Requirement:
Scan the records below, and wherever a line has the word "agent", pull it out.

Raw data:
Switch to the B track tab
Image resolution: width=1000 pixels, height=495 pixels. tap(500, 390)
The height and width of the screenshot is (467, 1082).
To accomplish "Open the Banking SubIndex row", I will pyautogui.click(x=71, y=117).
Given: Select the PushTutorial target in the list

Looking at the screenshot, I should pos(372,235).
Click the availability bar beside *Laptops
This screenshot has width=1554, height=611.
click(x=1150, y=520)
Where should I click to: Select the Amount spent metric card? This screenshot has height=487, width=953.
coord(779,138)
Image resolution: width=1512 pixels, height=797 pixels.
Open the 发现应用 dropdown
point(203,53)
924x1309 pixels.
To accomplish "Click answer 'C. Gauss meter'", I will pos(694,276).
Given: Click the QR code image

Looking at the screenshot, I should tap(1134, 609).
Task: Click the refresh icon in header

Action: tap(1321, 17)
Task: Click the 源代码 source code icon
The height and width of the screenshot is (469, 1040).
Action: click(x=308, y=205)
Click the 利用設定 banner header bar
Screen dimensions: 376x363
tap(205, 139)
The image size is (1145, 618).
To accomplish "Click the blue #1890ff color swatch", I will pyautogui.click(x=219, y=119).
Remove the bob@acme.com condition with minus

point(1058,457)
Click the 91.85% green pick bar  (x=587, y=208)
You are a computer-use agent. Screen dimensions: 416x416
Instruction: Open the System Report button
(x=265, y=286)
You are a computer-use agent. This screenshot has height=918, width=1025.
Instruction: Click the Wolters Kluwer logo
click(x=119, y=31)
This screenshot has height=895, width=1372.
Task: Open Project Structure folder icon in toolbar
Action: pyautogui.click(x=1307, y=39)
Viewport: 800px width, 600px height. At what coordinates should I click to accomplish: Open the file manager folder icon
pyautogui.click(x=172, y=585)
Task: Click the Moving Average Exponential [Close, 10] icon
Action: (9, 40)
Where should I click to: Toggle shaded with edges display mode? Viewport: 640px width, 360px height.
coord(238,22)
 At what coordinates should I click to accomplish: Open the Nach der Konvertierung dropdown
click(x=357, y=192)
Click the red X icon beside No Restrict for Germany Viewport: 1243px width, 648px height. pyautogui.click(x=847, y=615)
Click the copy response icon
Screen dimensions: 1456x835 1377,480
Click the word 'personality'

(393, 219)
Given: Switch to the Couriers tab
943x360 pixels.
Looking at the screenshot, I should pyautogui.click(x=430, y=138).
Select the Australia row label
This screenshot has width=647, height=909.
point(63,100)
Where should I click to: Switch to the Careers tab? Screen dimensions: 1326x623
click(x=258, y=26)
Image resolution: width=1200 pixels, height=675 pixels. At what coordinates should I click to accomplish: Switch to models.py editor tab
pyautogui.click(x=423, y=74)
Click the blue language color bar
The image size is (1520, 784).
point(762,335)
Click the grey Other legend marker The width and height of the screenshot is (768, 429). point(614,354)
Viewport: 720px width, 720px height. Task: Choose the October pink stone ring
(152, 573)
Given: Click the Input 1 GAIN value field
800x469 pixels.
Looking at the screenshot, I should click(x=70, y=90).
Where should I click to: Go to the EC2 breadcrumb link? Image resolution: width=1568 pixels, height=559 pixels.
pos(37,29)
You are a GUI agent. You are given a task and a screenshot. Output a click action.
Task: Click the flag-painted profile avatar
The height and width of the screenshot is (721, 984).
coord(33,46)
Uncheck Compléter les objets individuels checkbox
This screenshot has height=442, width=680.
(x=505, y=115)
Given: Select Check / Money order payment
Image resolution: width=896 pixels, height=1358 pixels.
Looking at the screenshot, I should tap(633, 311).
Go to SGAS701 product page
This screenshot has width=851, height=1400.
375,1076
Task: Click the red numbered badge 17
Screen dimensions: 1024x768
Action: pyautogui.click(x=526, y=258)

Result of this exercise:
You are a computer-use agent. Screen dimensions: 416x416
You are a computer-use agent. This screenshot has height=918, width=1025.
You are a GUI agent. You are given a task and a screenshot. Output a click action.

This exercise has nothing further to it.